Items from a dataset
┌──

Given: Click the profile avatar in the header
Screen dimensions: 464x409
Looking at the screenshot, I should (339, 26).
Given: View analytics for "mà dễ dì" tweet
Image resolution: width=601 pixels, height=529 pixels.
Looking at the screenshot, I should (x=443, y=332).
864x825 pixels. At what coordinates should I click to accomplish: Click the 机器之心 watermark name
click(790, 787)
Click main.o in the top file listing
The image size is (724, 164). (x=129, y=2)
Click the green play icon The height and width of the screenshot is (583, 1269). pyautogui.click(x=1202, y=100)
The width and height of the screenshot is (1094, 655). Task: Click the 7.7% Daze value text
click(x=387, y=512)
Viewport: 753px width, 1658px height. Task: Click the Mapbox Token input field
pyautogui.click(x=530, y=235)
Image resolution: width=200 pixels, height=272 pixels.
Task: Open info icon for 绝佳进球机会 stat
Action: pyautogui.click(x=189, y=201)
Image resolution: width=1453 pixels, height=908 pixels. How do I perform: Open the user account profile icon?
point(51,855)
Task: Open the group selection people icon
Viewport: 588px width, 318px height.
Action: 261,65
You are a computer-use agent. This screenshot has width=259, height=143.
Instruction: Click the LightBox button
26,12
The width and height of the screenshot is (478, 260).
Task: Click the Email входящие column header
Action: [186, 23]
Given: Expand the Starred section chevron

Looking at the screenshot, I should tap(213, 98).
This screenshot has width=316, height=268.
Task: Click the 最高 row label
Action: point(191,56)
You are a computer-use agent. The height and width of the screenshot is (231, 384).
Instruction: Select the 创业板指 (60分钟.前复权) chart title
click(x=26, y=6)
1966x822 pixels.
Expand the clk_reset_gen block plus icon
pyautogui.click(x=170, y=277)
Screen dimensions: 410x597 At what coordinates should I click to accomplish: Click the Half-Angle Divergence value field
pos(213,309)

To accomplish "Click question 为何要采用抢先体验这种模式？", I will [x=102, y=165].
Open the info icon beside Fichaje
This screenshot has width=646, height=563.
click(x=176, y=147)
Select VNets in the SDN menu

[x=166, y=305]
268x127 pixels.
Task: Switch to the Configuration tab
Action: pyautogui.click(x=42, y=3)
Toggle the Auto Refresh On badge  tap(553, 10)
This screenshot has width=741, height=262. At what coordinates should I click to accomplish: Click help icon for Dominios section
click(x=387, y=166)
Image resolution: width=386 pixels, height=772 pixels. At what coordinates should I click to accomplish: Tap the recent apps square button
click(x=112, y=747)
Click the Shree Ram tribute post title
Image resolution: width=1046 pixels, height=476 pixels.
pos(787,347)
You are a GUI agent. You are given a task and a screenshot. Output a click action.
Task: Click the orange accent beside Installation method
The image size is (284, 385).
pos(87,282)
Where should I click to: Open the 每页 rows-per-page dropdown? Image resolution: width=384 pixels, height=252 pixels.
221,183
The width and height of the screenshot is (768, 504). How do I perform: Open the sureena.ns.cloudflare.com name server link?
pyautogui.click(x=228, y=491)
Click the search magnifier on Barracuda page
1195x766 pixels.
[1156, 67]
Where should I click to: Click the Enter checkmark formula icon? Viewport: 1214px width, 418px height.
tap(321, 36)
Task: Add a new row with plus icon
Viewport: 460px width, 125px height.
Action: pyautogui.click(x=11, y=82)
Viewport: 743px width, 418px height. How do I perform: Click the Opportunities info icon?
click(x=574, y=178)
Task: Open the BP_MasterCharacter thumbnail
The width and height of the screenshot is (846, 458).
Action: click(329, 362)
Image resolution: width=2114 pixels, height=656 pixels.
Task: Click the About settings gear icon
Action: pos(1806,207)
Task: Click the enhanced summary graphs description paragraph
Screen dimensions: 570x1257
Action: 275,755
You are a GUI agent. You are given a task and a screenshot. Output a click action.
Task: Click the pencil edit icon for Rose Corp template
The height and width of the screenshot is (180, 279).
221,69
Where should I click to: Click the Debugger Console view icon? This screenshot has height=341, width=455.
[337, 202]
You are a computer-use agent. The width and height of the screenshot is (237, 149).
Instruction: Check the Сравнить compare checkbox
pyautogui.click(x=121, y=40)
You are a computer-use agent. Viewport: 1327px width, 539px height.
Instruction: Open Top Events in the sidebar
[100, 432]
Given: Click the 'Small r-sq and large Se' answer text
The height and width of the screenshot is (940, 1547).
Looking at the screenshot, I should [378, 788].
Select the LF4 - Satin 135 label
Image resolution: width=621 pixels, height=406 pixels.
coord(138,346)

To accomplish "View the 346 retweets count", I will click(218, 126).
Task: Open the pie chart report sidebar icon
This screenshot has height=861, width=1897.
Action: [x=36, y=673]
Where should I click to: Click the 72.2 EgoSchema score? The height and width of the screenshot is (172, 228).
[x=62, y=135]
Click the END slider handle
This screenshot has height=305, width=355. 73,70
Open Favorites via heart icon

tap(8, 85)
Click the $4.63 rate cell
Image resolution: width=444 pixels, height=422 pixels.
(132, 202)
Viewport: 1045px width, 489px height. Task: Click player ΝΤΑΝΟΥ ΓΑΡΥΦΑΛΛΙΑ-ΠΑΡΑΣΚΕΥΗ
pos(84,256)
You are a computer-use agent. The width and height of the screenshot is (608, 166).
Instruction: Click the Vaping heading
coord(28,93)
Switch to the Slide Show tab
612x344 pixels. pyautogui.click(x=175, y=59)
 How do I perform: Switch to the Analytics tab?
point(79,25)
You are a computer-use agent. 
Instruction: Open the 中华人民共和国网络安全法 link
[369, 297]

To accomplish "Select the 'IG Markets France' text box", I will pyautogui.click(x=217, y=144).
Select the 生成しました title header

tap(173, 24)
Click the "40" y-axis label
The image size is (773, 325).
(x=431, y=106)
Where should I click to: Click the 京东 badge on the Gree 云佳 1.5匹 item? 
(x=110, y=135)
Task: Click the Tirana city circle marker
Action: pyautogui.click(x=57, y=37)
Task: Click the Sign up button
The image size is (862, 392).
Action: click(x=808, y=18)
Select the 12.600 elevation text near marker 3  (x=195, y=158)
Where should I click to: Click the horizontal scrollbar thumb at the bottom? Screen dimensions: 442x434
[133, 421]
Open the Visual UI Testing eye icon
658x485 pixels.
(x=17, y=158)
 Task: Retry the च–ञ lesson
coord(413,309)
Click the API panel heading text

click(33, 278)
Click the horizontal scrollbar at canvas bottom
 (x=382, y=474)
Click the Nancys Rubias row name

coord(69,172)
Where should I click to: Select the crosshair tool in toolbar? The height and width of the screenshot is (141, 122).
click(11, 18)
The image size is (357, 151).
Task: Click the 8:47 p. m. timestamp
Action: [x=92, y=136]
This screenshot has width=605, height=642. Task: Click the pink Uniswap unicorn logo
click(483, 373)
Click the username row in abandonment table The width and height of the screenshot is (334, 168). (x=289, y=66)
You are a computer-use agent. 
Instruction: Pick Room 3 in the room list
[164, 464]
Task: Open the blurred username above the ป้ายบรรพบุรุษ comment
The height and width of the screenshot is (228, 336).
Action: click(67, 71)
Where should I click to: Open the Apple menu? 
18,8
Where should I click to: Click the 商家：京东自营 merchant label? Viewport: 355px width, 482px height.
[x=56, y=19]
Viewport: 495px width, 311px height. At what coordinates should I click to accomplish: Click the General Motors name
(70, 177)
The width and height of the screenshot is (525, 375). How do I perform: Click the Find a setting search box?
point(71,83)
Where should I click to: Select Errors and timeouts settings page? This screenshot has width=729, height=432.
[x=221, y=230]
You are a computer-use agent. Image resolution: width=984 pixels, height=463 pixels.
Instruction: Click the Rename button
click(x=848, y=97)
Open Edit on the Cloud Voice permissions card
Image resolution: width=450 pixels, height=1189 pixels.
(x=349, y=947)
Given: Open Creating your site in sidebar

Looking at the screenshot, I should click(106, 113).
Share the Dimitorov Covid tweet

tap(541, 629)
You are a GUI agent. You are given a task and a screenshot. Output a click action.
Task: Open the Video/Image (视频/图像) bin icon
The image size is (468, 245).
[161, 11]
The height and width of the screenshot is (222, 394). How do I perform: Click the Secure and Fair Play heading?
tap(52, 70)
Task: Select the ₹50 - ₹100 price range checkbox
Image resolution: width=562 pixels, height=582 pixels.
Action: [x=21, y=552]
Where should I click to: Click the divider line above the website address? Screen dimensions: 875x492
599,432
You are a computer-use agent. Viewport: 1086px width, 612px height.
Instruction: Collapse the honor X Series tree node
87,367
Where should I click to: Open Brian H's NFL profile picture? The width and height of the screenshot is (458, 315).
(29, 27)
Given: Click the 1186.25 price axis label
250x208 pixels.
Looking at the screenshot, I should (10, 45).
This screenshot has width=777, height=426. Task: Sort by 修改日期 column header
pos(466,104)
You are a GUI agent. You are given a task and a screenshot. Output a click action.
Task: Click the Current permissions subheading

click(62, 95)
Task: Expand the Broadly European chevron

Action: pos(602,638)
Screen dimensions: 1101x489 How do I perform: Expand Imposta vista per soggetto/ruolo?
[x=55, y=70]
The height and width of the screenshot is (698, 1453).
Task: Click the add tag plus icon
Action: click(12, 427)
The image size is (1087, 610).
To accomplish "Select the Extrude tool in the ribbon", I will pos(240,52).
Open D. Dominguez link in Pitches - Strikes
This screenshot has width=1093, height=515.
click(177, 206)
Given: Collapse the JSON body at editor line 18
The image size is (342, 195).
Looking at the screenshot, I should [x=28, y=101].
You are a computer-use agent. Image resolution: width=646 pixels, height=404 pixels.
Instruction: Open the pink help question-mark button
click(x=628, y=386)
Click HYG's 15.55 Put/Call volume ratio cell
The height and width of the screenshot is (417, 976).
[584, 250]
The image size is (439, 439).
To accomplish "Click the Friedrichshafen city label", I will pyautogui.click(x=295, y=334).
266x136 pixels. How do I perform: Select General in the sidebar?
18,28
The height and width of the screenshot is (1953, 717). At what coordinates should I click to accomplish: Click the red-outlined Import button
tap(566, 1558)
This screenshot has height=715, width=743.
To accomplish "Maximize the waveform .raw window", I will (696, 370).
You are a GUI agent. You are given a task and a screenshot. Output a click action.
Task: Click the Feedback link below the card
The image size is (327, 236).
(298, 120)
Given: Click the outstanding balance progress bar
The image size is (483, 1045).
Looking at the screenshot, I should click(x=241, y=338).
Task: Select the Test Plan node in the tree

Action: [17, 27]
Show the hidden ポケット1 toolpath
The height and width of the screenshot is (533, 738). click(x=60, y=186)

└──

== BRIEF ==
Look through the entries above, and wherever a line holds the word "card", copy it.

== EXERCISE RESPONSE ==
Open Edit on the Cloud Voice permissions card
Task: Click the Feedback link below the card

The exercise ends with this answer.